11/01/2023 Çarşamba Köşe yazarı A.U
Seyyid Sıbgatullah
Hizânî hazretlerinin bir talebesi anlatıyor:
Molla Abdülgafûr isminde hocamızın büyüklüğüne inanmayan biri
vardı.
Namazı edâ ederdi.
Sonra çıkıp giderdi.
Bir gün, câminin kapısında birden hocamla karşılaştı.
Hocam o kişiye;
“Ey Molla
Abdülgafûr, sen bizden ne kötülük gördün ki, arkamızdan aleyhimizde konuşup
gıybetimizi yaparsın?” diye sordu.
O, hiç cevap vermedi.
Hattâ kolundan tutup;
“Bunca
insanı aldatıp peşinde koşturduğun yetmez mi ki, beni de onların arasına katmak
istersin” diyerek hocamı itmeye başladı.
Biz bunu gördük.
Hocam kolunu çekti.
Ve ona öyle bir celâlli baktı ki, Abdülgafûr, yıldırım isâbet
etmiş çınar ağacı gibi birden yere yığıldı!
Bir müddet öyle kaldı.
Sonra kendine geldi.
Ve hürmetle hocamın elini öpmeye başladı.
Biz çok şaşırdık.
O (Nefret) hâli
gitmişti.
Yerine (Sevgi) gelmişti.
Hocamın elini öperken;
“Ne olur
efendim beni affediniz, yaptıklarıma pişmân oldum.
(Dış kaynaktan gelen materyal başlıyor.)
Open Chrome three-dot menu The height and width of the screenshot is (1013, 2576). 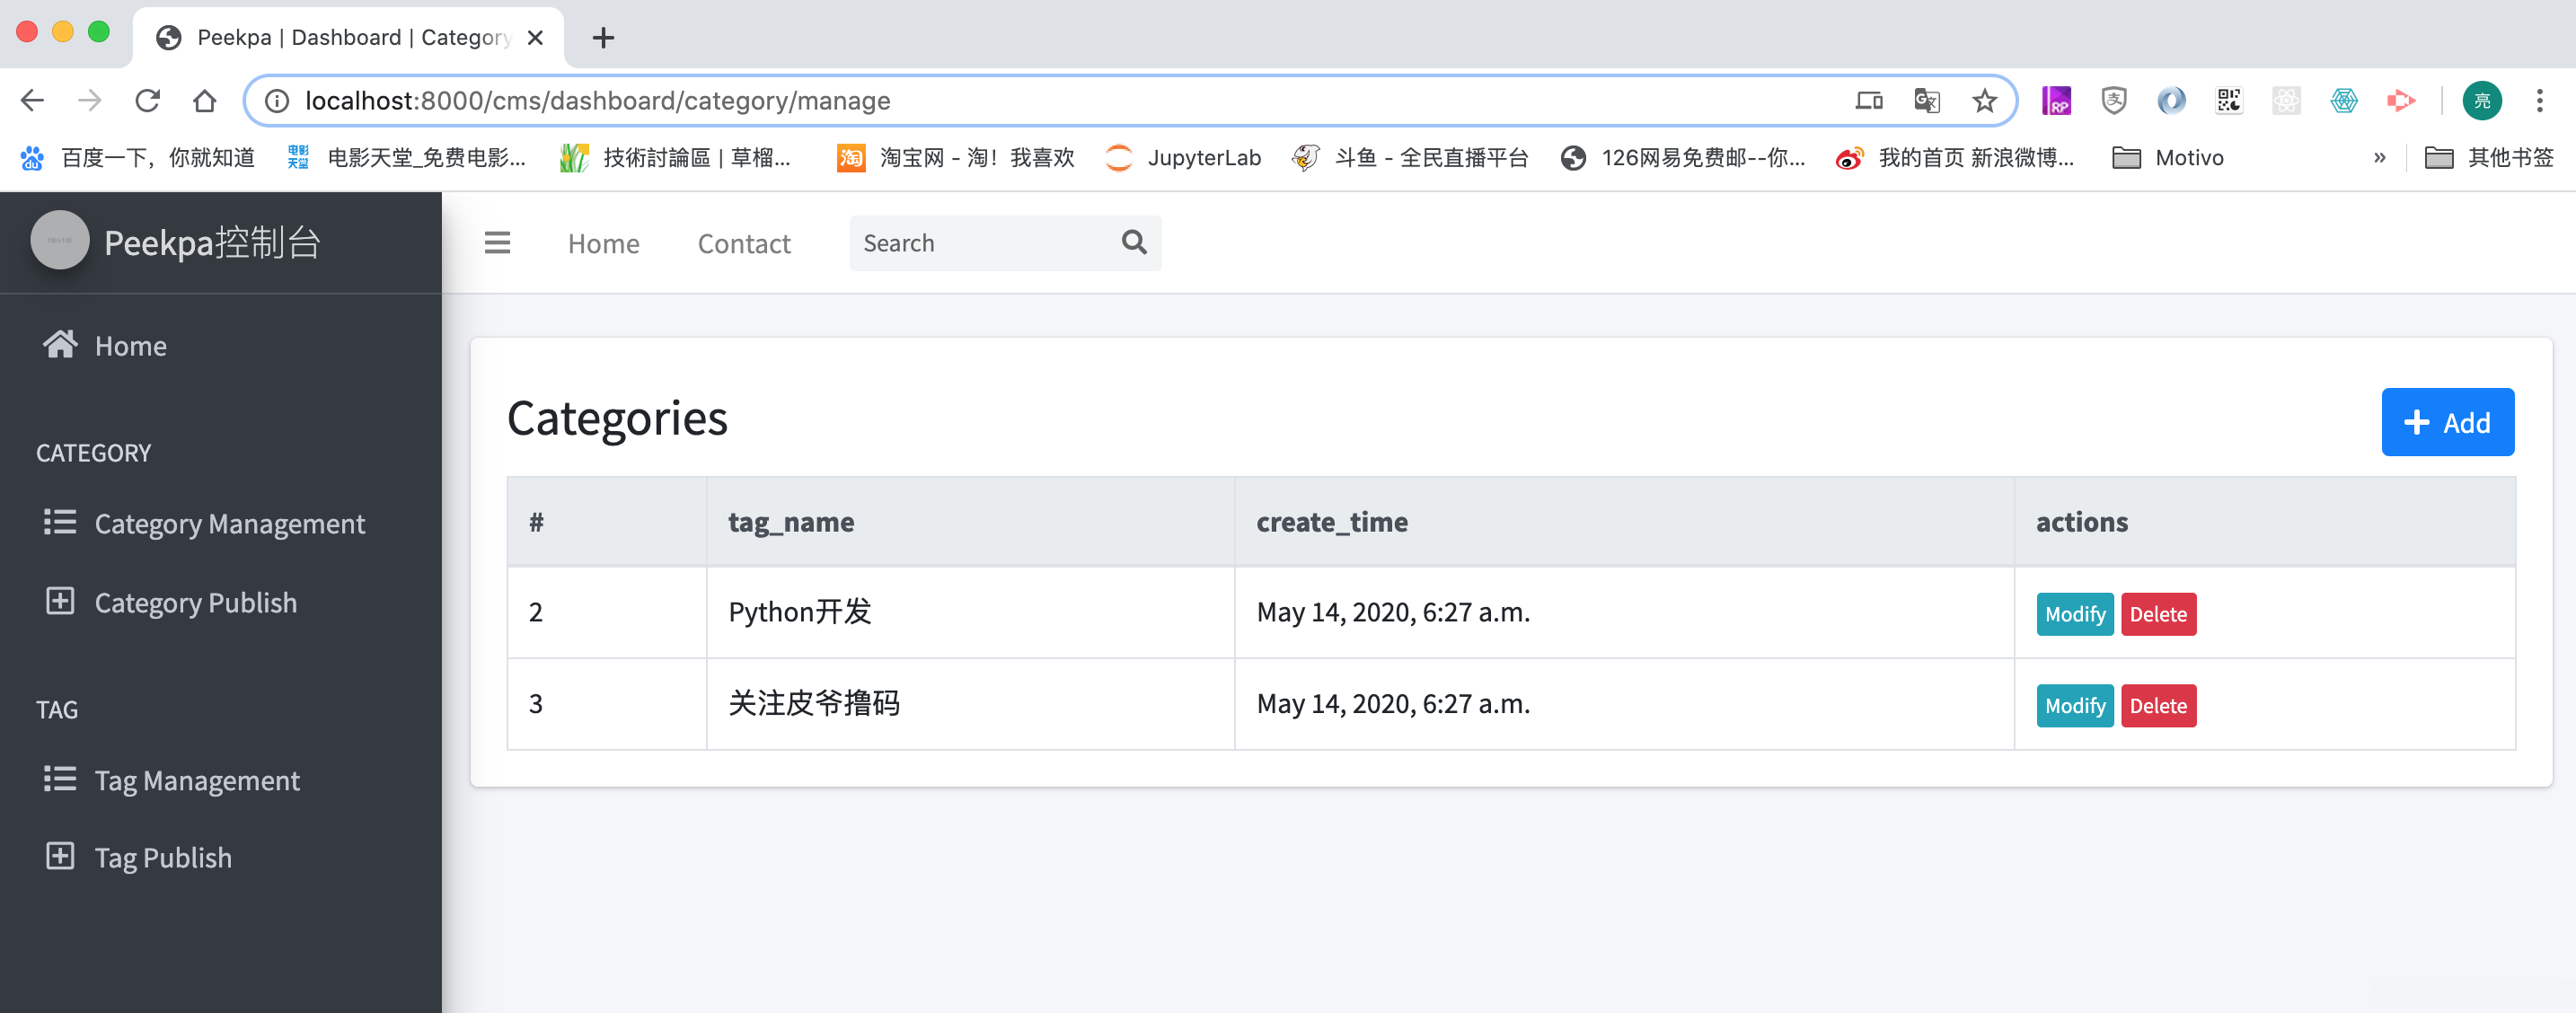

Sizin büyüklüğünüzü
anlayamadım” diyordu.
Hepimiz hayret ettik!
Ve Abdülgafûr'a;
“Ne oldu ki, böyle birden değiştin?” diye sorduk.
O, bize cevâben;
“Gavs bana öyle celâlli bakınca başım Arş’a kadar yükseldi, oradan yere düştüm, bu kerâmeti görünce nasıl pişmân olmam?” dedi.